Die Königsklassen-Auseinandersetzung in Neapel war dann wie geschaffen für Collins, um sein Comeback in der Startelf zu geben – voll im Saft stehend, als Glied einer Fünferabwehrkette zwischen Kristensen und Koch, mit überschaubaren taktischen Aufgaben und ohne Auftrag, offensiv zu werden.

Die Beschränkung auf die Defensive erleichterte es dem jungen Abwehrspieler, auch auf höchstem Niveau wieder an Sicherheit zu gewinnen – und seinem Team Sicherheit zu geben. Durch seine Robustheit in den Zweikämpfen, aber auch mit seiner Ruhe am Ball – von 47 Pässen (der risikolosen Art) fanden 42 den eigenen Mann.

„Nnamdi hat sicher eine schwierige Phase hinter sich, womit er als junger Kerl umgehen musste. Man sieht, dass er jetzt frisch ist, dass er dieses Tal durchschritten hat. Er hat ein richtig gutes Spiel gemacht“, lobte Sportvorstand Markus Krösche dessen Vorstellung in Neapel.

„Erst als Profi das erste Mal außen gespielt“

Trainer Toppmöller war ebenso zufrieden: „Ich bin sehr froh darüber, dass wir Collins zurückhaben. Er hatte eine Schwächephase, das haben wir ja gesehen. Wir haben trotzdem immer Vertrauen in diesen Jungen. Er hat heute wieder bestätigt, dass er für uns ein sehr wichtiger Spieler sein kann, wenn wir den Fokus dann noch mal mehr auf die Defensive legen.“

Damit deutet Toppmöller an, dass der „offensive“ Collins erst mal der Vergangenheit angehören könnte. In der vergangenen Bundesliga-Rückrunde hatte der Verteidiger als rechter Außenspieler vor der Kette einige Vorstellungen mit spektakulären Offensivszenen gegeben.
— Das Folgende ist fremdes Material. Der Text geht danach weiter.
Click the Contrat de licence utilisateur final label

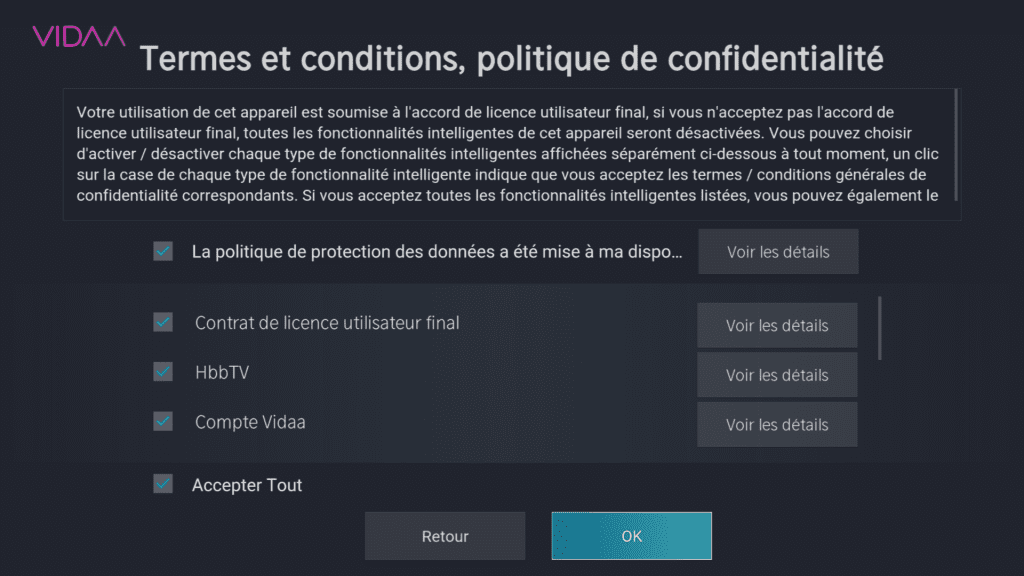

Doch in der Abwehrkette fühlt sich Collins nach eigenem Bekunden wohler. „Ich habe erst als Profi das erste Mal außen gespielt.“

Sein Einsatzwille, seine Unbekümmertheit, sein Speed und seine Dynamik haben einige Monate lang kaschiert, dass ihm eigentlich wichtige Voraussetzungen zum angriffsfreudigen Außenbahnspieler fehlen – Ballkontrolle, Dribbeltalent und die Auflösung komplizierterer Spielsituationen.

Als seine überragende Physis ihn im Stich ließ, wurden die Mängel offensichtlich. Collins, der mit der Eintracht an diesem Sonntag (19.30 Uhr im F.A.Z.-Liveticker zur Bundesliga und bei DAZN) auf Mainz 05 trifft, kann in all diesen Punkten noch zulegen und noch werden, was Nagelsmann in ihm gesehen hat. Im Moment scheint die Beschränkung auf das Wesentliche angezeigt, zumindest bis die Entwicklungsdelle endgültig verarbeitet ist.
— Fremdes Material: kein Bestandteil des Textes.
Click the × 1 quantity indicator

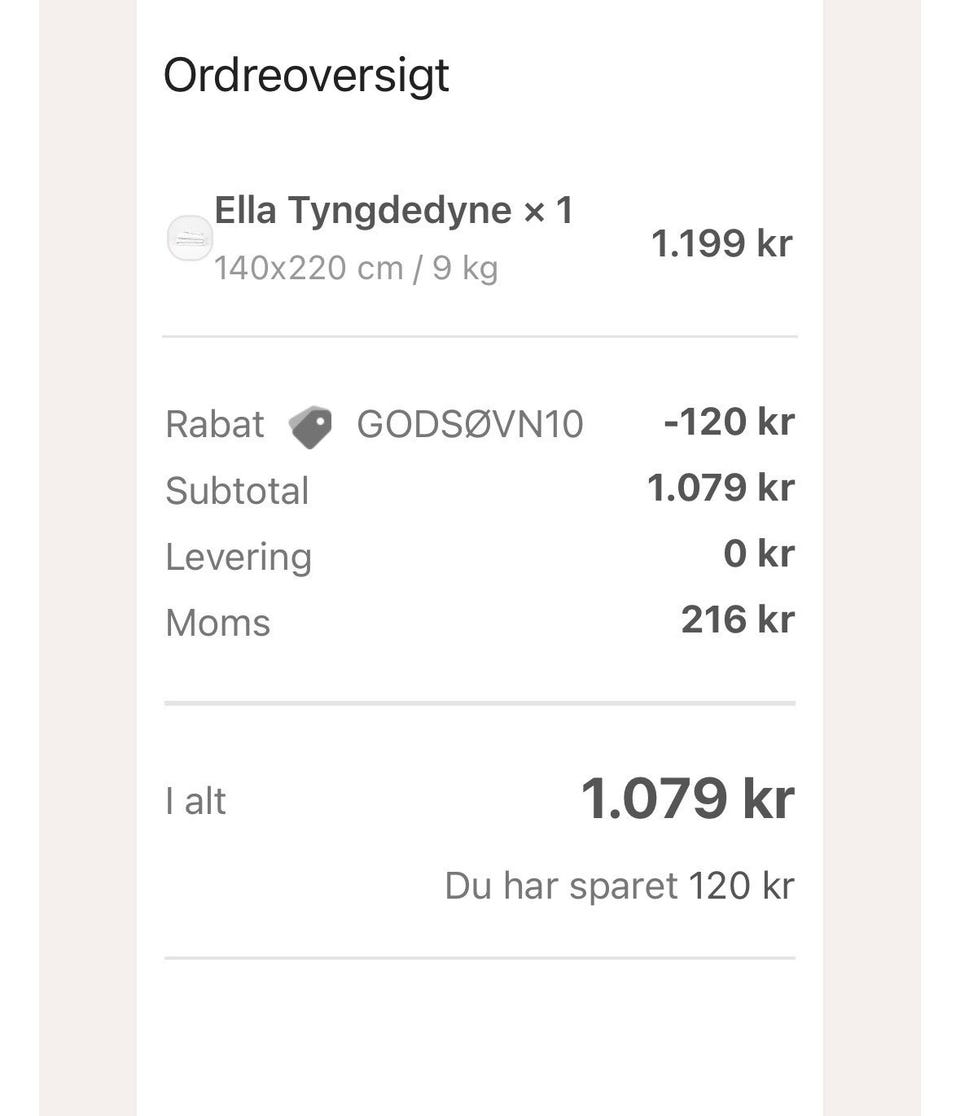[548, 211]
Zu seinem Glück hat ihn die Natur mit einem gesunden Phlegma ausgestattet. „Ich bin ein chilliger Typ“, sagt der 21-Jährige von sich. Die Rückschläge haben ihn verunsichert, aber nicht aus der Bahn geworfen oder gar in Selbstzweifel gestürzt. Die Chancen stehen gut, dass Nnamdi Collins für die Eintracht ein Himmelsstürmer bleibt und nicht zur Sternschnuppe wird.